(TASK INPUTS Opens)
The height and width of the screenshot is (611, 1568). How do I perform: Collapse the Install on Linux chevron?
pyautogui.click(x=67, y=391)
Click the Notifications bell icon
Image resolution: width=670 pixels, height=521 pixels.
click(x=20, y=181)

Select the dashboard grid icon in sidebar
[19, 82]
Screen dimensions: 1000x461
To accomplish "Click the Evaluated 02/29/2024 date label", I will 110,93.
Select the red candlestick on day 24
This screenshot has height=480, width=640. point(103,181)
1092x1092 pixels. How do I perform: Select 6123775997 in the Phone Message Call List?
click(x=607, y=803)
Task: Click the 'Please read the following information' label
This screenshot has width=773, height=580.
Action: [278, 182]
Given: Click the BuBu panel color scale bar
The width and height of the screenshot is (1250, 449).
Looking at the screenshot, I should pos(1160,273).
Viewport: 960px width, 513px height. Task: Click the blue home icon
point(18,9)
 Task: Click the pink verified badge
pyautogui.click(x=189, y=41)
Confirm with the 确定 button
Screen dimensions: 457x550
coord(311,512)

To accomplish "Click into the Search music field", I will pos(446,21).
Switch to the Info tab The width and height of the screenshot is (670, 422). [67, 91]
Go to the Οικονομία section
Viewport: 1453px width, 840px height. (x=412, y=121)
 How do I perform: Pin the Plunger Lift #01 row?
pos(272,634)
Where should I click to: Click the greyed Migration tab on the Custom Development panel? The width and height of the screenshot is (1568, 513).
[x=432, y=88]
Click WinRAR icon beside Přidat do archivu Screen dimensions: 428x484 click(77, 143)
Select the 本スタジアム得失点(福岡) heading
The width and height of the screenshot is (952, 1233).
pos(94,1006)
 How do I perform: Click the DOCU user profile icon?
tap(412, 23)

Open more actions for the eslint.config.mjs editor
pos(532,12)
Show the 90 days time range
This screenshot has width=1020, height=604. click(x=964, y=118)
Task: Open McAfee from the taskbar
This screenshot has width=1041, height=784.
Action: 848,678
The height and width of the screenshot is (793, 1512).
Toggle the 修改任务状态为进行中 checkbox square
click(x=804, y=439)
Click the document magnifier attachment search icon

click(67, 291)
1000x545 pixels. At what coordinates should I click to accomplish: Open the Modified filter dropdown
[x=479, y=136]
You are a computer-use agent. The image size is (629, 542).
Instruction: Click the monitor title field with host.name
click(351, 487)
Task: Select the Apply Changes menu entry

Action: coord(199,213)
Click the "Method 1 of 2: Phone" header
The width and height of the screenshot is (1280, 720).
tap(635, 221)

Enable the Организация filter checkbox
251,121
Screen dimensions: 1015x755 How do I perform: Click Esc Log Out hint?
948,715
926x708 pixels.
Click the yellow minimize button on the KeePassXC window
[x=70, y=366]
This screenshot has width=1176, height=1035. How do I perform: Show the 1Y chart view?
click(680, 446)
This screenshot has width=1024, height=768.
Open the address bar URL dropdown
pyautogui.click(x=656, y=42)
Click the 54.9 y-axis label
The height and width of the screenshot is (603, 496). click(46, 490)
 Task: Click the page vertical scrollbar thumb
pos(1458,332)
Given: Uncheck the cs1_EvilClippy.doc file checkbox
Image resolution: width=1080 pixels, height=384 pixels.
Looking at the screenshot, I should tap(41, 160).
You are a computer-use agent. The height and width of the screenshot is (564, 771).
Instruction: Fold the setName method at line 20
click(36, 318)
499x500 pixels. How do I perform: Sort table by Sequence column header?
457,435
(TASK INPUTS Closes)
YOUR TASK
Output only an exact transcription of the lines above from the one with "Show the 90 days time range" up to and including the one with "You are a computer-use agent. The image".

WRITTEN SOLUTION
Show the 90 days time range
This screenshot has width=1020, height=604. click(x=964, y=118)
Task: Open McAfee from the taskbar
This screenshot has width=1041, height=784.
Action: 848,678
The height and width of the screenshot is (793, 1512).
Toggle the 修改任务状态为进行中 checkbox square
click(x=804, y=439)
Click the document magnifier attachment search icon

click(67, 291)
1000x545 pixels. At what coordinates should I click to accomplish: Open the Modified filter dropdown
[x=479, y=136]
You are a computer-use agent. The image size is (629, 542).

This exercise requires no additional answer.